Encenar uma peça de Shakespeare era “um desejo antigo” para João Garcia Miguel. Ele explica: “É preciso mexer nos mortos, perder o medo, para usufruir daquilo que eles nos deixaram”. O resultado, “Burgher King Lear”, estreia hoje, quinta-feira, no Teatro Carlos Alberto, no Porto, e é uma adaptação bilingue (inglês, legendado, e português) de “Rei Lear” de Shakespeare. Estará em cena até domingo.

Segundo João Garcia Miguel, esta obra é um exemplo “da capacidade única e extraordinária que o teatro tem de fazer-nos viajar dentro de nós próprios através das outras pessoas”. “O teatro é perigoso, extremamente invasivo”, “ajuda-nos a inventar o humano através da confrontação com o que é mais negro”.

O encenador levou alguns anos para ganhar a capacidade de “pegar num clássico tão potente como é o Shakespeare”. “Sobreviveu 400 e tal anos e isso é algo invejável”, diz.

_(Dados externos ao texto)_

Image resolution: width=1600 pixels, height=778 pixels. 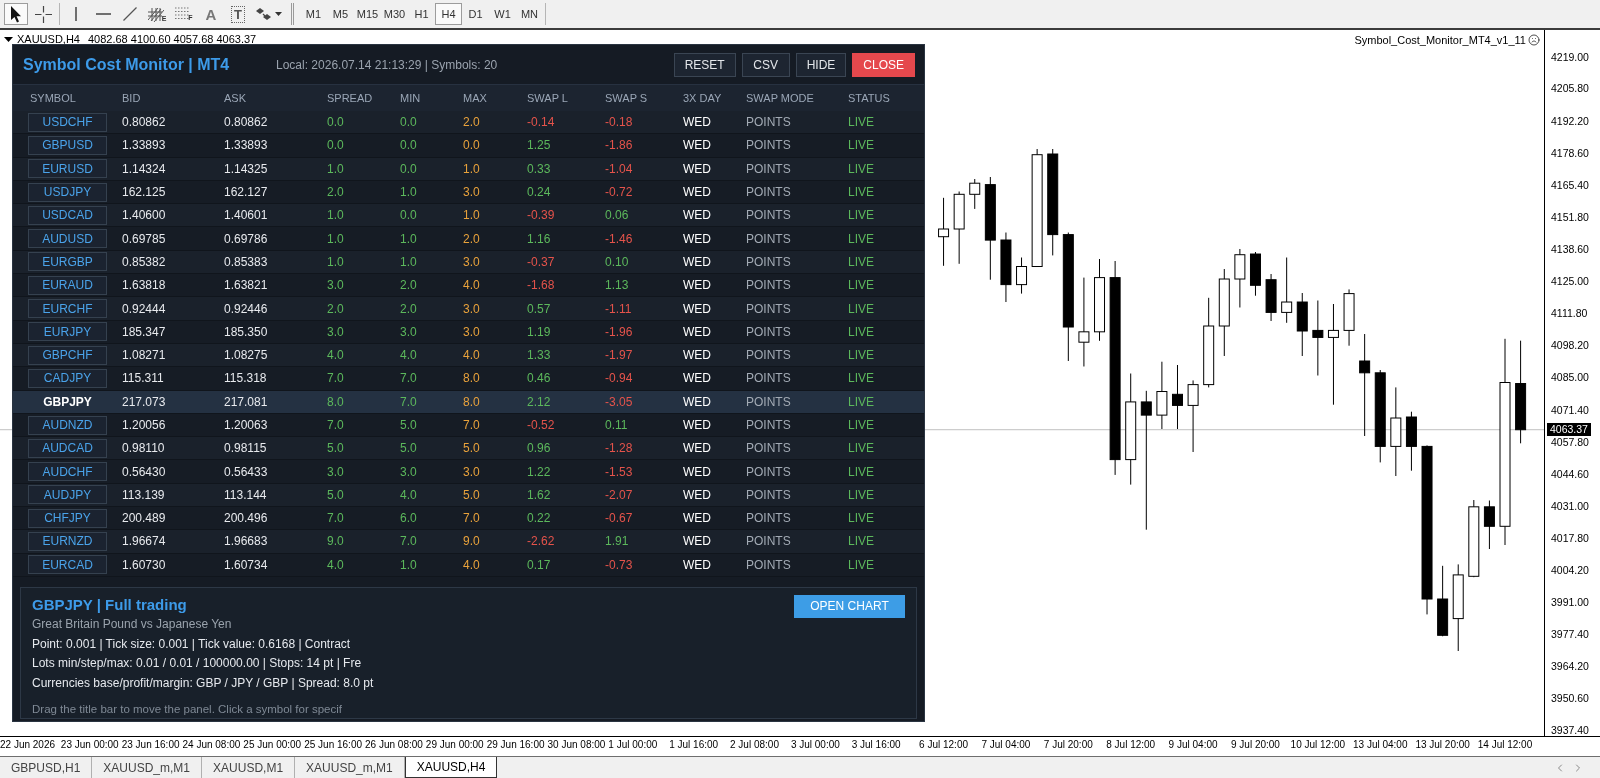 I want to click on table-cell-text: 5.0, so click(x=472, y=449).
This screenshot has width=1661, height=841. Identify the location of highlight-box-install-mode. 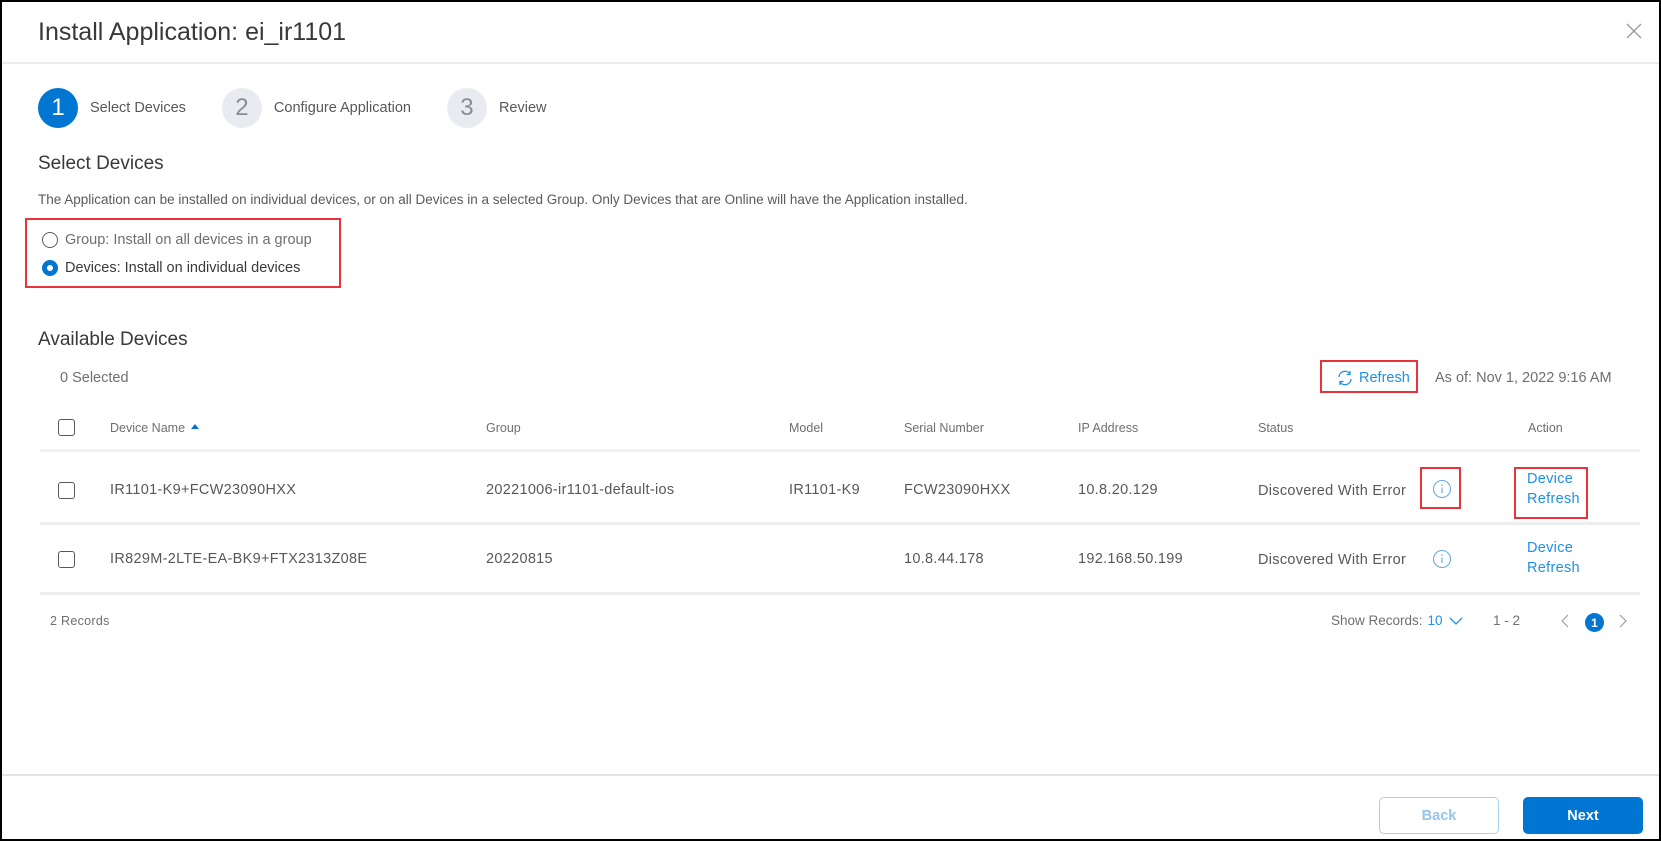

A curiosa associação entre hambúrgueres e Shakespeare é assumida como uma “provocação” e uma desconstrução da obra original. O texto “teve um propósito no momento em que foi escrito”, e, se não for adaptado aos tempos de hoje, “perdia um pouco da sua pertinência”.

Do original fica a ideia principal: “Todos nós sentimos reis no nosso próprio mundo e queremos muitas vezes abandonar esse mundo, abandonar aquilo que nós próprios somos”. E Lear faz precisamente isso, sendo um personagem em que “a coragem se confunde completamente com a loucura, o que o faz perder pessoas queridas e a si próprio”.

Confronto de forças

A história desenrola-se a partir do momento em que o rei Lear decide abdicar do trono e dividir o reino pelas suas três filhas, de forma proporcional ao amor pelo pai que cada uma conseguir exprimir. Uma delas, Cordélia, recusa-se a bajular o pai em troca de uma recompensa e Lear bane-a do reino, “uma decisão que acaba por ser uma tragédia tão grande que morrem 13 pessoas”, conta o encenador.

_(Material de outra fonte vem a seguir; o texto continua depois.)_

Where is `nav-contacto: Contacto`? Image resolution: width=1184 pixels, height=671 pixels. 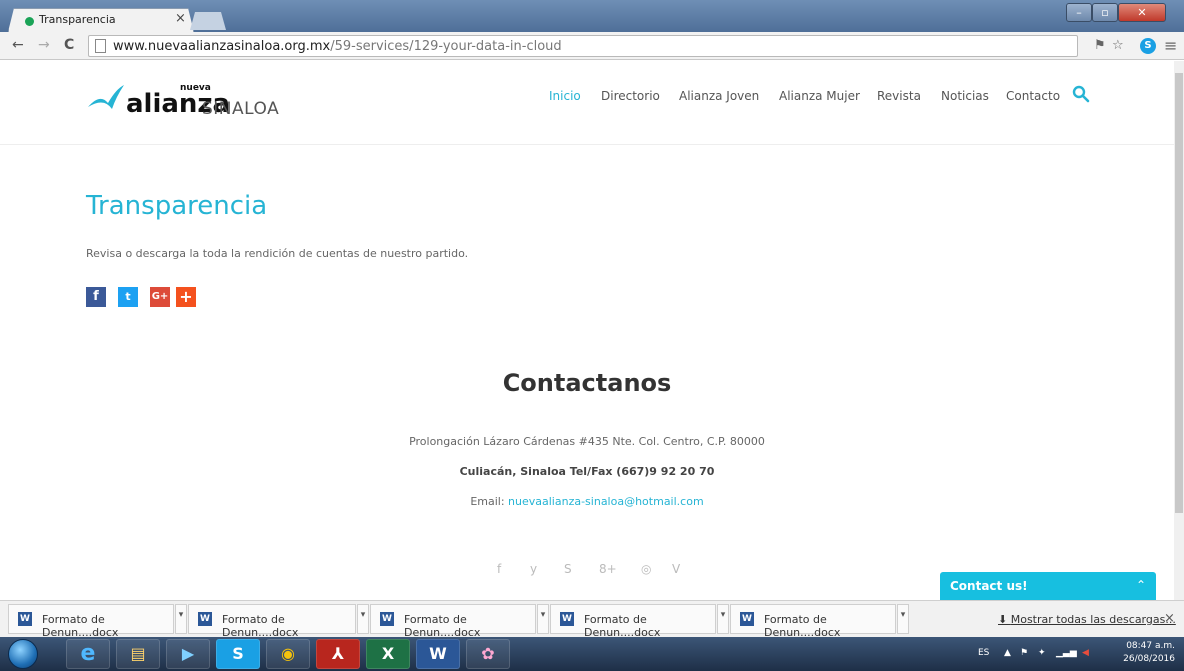 nav-contacto: Contacto is located at coordinates (1033, 96).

João Garcia Miguel escolheu concentrar as inúmeras personagens da peça em dois actores – Anton Skrzypiciel e Miguel Borges – porque um personagem “não tem limites fixos”. Além disso, nesta obra existe um confronto entre duas forças, personificadas pelas personagens dos actores: “uma mais racional e outra eventualmente mais selvática”.

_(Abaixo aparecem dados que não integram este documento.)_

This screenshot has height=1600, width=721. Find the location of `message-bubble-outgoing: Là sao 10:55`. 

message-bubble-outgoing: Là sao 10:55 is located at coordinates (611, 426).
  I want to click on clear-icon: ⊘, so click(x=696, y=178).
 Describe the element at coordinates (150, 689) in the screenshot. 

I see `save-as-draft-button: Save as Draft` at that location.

Vestiu ainda os actores de palhaços, uma opção que não consegue explicar bem, mas que ajuda na transformação dos actores nos diversos personagens. Os palhaços “condensam comédia e tragédia de uma forma profunda, muito atractiva”, diz. “A palavra ‘palhaço’ não remete só para a ideia do riso; existe também algo de miserável”.